Enfin des victimes honorables, des vraies, de celles qui peuvent devenir de dignes martyrs ! Les chrétiens un peu à l’écart de notre rassurant chez nous, même crucifiés, ça ne fait pas le même effet. Les flics c’est pareil. Ils sont certes plus proches, mais l’uniforme ça freine clairement la compassion et qui sait s’ils ne l’avaient pas un peu cherché. Frilosité de groupe, lâcheté consensuelle, œillères médiatiques et douce parole politique garantissent à chacun un aveuglement lénifiant et confortable sur tous ces crimes et ces ignobles morts.
Sauf que là, les habituels déséquilibrés isolés ont commis le sacrilège ultime : abattre des purs, des rebelles, des défenseurs de la lumière. Parce que la provocation et l’insulte – même subventionnées -, c’est de la joyeuse impertinence buissonnière – quand, bien sûr, elle s’attaque aux bonnes minorités, aux bonnes opinions politiques, et aux bonnes personnalités, le pouvoir étant très chatouilleux sur sa petite image. Le déferlement émotionnel est à la hauteur de la profanation : apocalyptique ! Et c’est dans une immense vague d’indignation que le miracle groupal a eu lieu : des millions de Charlie identiques se mettent à gémir sur le même fond noir qui rassemble parce qu’il ne veut rien dire et qu’il ne faut pas dire. Ou alors des choses consensuelles. C’est le moment de parler du sexe des anges pour ne pas rompre le lien, ne pas faire d’amalgame : liberté d’expression, la plume est plus forte que les fusils, vive les crayons. Comme si la liberté d’expression existait encore dans un pays qui bâillonne sans pitié tout ce qui ne pense pas comme lui, cherche à éradiquer avec un froid systématisme toute déviance à son catéchisme, et écrase d’humiliation et de mépris les récalcitrants. Comme si les lois Perben, Gayssot, Pleven et récemment Taubira n’étaient pas de redoutables instruments pour contraindre au silence. L’autre n’est pas tué physiquement, il est nié, calomnié, exclu, repoussé, traité comme un traître ou un criminel.

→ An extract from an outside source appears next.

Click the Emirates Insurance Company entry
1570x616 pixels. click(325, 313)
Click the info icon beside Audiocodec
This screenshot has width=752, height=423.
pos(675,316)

Parler de crayons et de fusils quand trois terroristes se revendiquent ouvertement islamistes et posent un acte de guerre, c’est compter les pâquerettes piétinées par un taureau furieux et ignorer la bête. Nos représentants portent une lourde responsabilité et ce n’est pas en continuant bêtement d’enfouir la tête dans le sable à coup de marche humanitaire et de se voiler pudiquement la face pour ne pas nommer ce-dont-on-ne-doit-pas-prononcer-le-nom qu’on va protéger nos valeurs. Ce n’est pas la liberté d’expression que ces barbares refusent, c’est notre civilisation, et ils s’acharneront jusqu’à ce qu’elle se soumette ou disparaisse. Remarquez l’avantage du mode autruche, c’est qu’on a déjà le genou à terre et presque les fesses en l’air : c’est bien parti pour la première phase ! Les douze malheureux que cette inconséquence coupable a envoyé ad patres se foutent bien des honneurs et de la guimauve dont on emballe ceux qui les ont assassinés. Ils préféreraient être en vie.